Ma come riconosciamo un olio deodorato? Un olio risulta de-odorato dalla presenza di alchil esteri, composti che si formano in seguito a fenomeni fermentativi e degradativi delle olive e che comportano la produzione di alcol metilico ed etilico e la liberazione di acidi grassi dai trigliceridi.
L’elevata presenza di queste sostanze è un indicatore di scarsa qualità dell’extravergine, che perde le sue qualità nutrizionali in seguito alla perdita delle proprietà antiossidanti.
In pratica, gli alchil esteri sono la prova di una non corretta conservazione dovuta ad un cattivo stoccaggio della materia prima, accatastata per giorni in enormi cumuli, oppure franta dopo che è già in atto un processo di fermentazione.
Ad una forte concentrazione di alchil esteri, dunque, dovrebbe corrispondere un difetto organolettico dell’olio: un’alta acidità oppure un odore troppo forte. Condizioni che non consentirebbero di definire il prodotto extravergine, a meno che non venga miscelato con una buona dose di extravergine ben fruttato, deodorato, per ritrovare "l’extraverginità".
E' possibile rinvenire le tracce di alchil esteri qualora si sottopone l'olio ad opportuni test ed analisi, come ha fatto l’agenzia regionale per l'ambiente delle Marche che ha analizzato 33 campioni di extravergine prelevati nei frantoi marchigiani e altri 35 acquistati presso esercizi commerciali, in gran parte etichettati come "miscele di oli comunitari".
I risultati hanno messo in evidenza che circa un terzo del campione degli extravergini acquistati nei supermercati contiene sostanze che impoveriscono il prodotto dal punto di vista nutrizionale, generate da un difetto di conservazione delle olive dopo la raccolta e prima della molitura.
Ernesto Corradetti, responsabile del Servizio chimico dell’Arpam picena afferma che “la concentrazione media riscontrata nei campioni di frantoio è stata molto bassa, intorno a 15 milligrammi per chilo.
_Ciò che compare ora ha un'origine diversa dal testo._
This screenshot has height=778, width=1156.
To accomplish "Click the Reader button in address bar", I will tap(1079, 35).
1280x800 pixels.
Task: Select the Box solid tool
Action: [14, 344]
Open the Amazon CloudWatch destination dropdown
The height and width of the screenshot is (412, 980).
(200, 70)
Il tenore medio riscontrato nei campioni reperiti sul mercato invece è stato di 150 milligrammi per chilo. Si può quindi ragionevolmente dire che il limite di 150 mg/kg, fissato dal regolamento europeo, non è rappresentativo di un olio extra vergine ottenuto da olive sane e non scoraggia i produttori dal miscelare olio extra vergine con olio di qualità inferiore come il deodorato con elevati valori di alchil esteri."
Dario Dongo, responsabile delle politiche regolative di Federalimentare intravede nell'introduzione in un regolamento europeo del metodo di analisi per valutare le caratteristiche degli oli extravergini d'oliva, un primo passo, fondamentale nella direzione della trasparenza sulla qualità del prodotto.
Riconoscere uno "status" legale europeo a questo metodo di analisi permetterà anzitutto di sventare la truffa degli oli deodorati. Il limite massimo che è stato fissato - conclude l'esperto - costituisce il frutto di un compromesso politico tra i 27 Paesi membri che è comunque valso a ottenere questa nuova base giuridica, e potrà venire ridiscusso e migliorato dopo l'esperienza di applicazione delle nuove regole".
Come regolarsi di fronte a questo scenario? Toccherà ai consumatori imparare a riconoscere l'olio extravergine di oliva di qualità che ha un odore, un sapore e un elevato contenuto di antiossidanti per poterlo distinguere dal "deodorato", che ha un sapore asettico. Questo olio modificato contiene pochi antiossidanti, perdendo di qualità anche nutritive.
Assaggiate l’olio, così come si fa con il vino! Bisogna sentire il sapore e l’aroma di un olio, inconfondibili requisiti della sua genuinità!